[erlang-questions] Strings - deprecated functions

Fred Hebert mononcqc@REDACTED
Thu Nov 23 03:45:55 CET 2017


On 11/22, lloyd@REDACTED wrote:
>I read further in the Erlang docs and I see "grapheme cluster."  WHAT 
>THE ... IS GRAPHEME CLUSTER?
>

A quick run-through. In ASCII and latin-1 you mostly can deal with the 
following words, which are all synonymous:

- character
- letter
- symbol

In some variants, you also have to add the word 'diacritic' or 'accent' 
which let you modify a character in terms of linguistincs:

a + ` = à

Fortunately, in latin1, most of these naughty diacritics have been 
bundled into specific characters. In French, for example, this final 
'letter' can be represented under a single code (224).

There are however complications coming from that. One of them is 
'collation' (the sorting order of letters). For example, a and à in 
French ought to sort in the same portion of the alphabet (before 'b'), 
but by default, they end up sorting after 'z'.

In Danish, A is the first letter of the alphabet, but Å is last. Also Å 
is seen as a ligature of Aa; Aa is sorted like Å rather than two letters 
'Aa' one after the other. Swedish has different diacritics with 
different orders: Å, Ä, Ö.

So uh, currently, Erlang did not even do a great job at Latin-1 because 
there was nothing to handle 'collations' (string comparisons to know 
what is equal or not).


Enter UNICODE. To make a matter short (and I hope Mr. ROK won't be too 
mad at my gross oversimplifications), we have the following terms in 
vocabulary:

- character: smallest representable unit in a language, in the abstract.  
  '`' is a character, so is 'a', and so is 'à'
- glyph: the visual representation of a character. Think of it as a 
  character from the point of view of the font or typeface designer. For 
  example, the same glyph may be used for the capital letter 'pi' and 
  the mathematical symbol for a product: ∏. Similarly, capital 'Sigma' 
  and the mathematical 'sum' may have different character 
  representation, but the same ∑ glyph.
- letter: an element of an alphabet
- codepoint: A given value in the unicode space. There's a big table 
  with a crapload of characters in them, and every character is assigned 
  a codepoint, as a unique identifier for it.
- code unit: a specific encoding of a given code point. This refers to 
  bits, not just the big table. The same code point may have different 
  code units in UTF-8, UTF-16, and UTF-32, which are 3 'encodings' of 
  unicode.
- grapheme: what the user thinks of a 'character'
- grapheme cluster: what you want to think of as a 'character' for your 
  user's sake. Basically, 'a' and '`' can be two graphemes, but if I 
  combine them together as 'à', I want to be able to say that a single 
  'delete' key press will remove both the '`' and the 'a' at once from 
  my text, and not be left with one or the other.
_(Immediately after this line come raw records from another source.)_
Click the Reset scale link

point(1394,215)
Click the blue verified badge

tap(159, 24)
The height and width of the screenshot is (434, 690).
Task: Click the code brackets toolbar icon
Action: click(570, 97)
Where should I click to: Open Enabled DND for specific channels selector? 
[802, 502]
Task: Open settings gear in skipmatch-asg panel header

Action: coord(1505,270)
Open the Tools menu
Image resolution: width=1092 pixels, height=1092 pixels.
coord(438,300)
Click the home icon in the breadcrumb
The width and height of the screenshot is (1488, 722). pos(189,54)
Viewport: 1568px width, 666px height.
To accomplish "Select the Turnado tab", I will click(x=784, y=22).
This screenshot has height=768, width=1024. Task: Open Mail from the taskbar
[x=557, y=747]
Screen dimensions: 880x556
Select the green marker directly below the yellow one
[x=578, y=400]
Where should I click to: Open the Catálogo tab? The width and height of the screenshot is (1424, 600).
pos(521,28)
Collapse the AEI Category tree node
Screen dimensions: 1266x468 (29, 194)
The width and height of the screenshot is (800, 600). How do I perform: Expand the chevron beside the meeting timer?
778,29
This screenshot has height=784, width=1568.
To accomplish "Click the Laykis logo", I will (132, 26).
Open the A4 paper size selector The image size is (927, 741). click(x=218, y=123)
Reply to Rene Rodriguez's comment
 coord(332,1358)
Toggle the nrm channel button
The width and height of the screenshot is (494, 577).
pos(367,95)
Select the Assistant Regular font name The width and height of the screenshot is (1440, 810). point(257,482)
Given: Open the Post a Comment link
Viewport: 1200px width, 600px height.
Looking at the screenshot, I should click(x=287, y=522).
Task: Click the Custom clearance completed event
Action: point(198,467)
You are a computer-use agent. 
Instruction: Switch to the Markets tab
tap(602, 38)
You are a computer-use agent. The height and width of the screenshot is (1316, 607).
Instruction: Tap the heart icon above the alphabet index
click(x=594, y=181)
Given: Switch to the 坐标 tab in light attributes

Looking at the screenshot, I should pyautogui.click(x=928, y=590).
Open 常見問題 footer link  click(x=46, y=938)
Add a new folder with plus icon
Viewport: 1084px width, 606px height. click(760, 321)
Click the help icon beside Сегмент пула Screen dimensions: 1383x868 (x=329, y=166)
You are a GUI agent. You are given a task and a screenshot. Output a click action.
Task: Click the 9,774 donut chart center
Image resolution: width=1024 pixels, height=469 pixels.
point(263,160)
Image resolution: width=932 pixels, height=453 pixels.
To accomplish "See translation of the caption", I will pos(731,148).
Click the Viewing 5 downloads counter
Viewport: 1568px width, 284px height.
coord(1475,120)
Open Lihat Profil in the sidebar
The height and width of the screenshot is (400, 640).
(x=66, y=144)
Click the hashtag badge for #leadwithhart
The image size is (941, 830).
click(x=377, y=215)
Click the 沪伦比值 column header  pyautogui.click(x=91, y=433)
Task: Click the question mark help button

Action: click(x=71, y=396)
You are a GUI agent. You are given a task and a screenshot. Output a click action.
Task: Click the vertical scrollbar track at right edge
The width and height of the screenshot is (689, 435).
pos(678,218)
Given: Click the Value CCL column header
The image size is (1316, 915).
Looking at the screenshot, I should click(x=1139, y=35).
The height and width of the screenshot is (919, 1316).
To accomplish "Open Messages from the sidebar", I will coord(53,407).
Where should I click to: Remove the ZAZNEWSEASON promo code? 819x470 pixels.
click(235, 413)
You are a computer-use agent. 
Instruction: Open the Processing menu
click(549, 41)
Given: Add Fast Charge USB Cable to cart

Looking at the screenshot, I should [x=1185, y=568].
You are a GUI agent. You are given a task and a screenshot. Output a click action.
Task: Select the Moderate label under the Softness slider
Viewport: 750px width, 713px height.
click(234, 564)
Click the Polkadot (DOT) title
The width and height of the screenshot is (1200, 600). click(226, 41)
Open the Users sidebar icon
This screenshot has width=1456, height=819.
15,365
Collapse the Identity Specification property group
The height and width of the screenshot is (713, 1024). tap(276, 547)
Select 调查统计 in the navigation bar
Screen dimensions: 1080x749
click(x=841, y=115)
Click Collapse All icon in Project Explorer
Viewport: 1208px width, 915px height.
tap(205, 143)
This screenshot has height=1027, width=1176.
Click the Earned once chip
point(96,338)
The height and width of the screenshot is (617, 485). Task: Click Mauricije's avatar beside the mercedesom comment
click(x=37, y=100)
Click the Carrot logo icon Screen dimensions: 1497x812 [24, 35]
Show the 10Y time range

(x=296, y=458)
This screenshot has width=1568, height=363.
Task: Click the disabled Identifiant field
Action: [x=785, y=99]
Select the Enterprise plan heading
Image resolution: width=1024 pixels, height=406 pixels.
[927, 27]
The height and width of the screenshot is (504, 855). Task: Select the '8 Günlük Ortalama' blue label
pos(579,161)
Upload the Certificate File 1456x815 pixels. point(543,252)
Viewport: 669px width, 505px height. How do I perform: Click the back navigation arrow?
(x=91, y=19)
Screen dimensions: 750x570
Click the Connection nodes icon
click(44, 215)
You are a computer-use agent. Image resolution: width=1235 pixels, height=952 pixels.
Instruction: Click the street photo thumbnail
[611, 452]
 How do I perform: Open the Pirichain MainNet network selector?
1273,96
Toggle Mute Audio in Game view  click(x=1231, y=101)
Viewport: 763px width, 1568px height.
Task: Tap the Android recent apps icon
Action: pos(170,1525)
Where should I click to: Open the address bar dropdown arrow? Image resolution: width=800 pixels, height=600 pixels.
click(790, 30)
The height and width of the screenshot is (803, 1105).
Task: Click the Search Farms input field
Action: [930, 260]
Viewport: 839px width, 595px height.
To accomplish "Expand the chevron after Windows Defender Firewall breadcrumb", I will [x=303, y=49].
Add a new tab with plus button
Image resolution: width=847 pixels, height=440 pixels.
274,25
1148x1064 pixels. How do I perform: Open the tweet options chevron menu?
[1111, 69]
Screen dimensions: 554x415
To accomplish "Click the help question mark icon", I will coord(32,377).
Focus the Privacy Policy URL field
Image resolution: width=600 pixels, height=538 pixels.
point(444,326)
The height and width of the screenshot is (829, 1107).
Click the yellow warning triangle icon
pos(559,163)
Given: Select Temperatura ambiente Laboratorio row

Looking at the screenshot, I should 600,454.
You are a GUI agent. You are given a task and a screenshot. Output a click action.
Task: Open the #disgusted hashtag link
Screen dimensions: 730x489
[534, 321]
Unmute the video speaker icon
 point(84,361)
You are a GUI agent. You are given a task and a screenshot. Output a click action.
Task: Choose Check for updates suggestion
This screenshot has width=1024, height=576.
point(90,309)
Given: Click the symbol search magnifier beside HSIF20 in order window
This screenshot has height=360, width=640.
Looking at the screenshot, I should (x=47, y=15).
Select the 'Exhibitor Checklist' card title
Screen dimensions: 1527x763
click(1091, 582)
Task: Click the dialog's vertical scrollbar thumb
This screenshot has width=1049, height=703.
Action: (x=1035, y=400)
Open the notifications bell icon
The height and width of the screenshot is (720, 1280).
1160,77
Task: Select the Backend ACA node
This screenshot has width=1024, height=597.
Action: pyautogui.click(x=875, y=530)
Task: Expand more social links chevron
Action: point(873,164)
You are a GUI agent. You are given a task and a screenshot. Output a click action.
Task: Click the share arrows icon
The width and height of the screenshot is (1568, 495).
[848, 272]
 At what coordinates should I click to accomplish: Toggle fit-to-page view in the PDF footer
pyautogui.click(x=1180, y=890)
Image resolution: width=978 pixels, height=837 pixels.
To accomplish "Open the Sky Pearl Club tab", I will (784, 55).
We're left with the word 'lexeme' which is not really defined in the 
unicode glossary. Linguists will treat it as a lexical unit (word or 
term of vocabulary). In computer talk, you'd just define it as an 
arbitrary string, or maybe token (it appears some people use them 
interchangeably).

The big fun bit is that unicode takes all these really shitty 
complicated linguistic things and specifies how they should be handled.

Like, what makes two strings equal? I understand it's of little 
importance in English, but the french 'é' can be represented both as a 
single é or as e+´. It would be good, when you deal with say JSON or 
maybe my username, that you don't end up having 'Frédéric' as 4 
different people depending on which form was used. JSON, by the way, 
specifies 'unicode' as an encoding!

In any case, these encoding rules are specified in normalization forms 
(http://unicode.org/reports/tr15/). The new interface lets you compare 
string with 'string:compare(A, B, IgnoreCase, nfc | nfk | nfkc | nfkd)' 
which is good, because the rules for changing case are also language- or 
alphabet-specific.

So when you look at functions like 'string:next_grapheme/1' and 
'string:next_codepoint/1', they're related to whether you want to 
consume the data in terms of user-observable 'characters' or in terms of 
unicode-specific 'characters'. Because they're not the same, and 
depending on what you want to do, this is important.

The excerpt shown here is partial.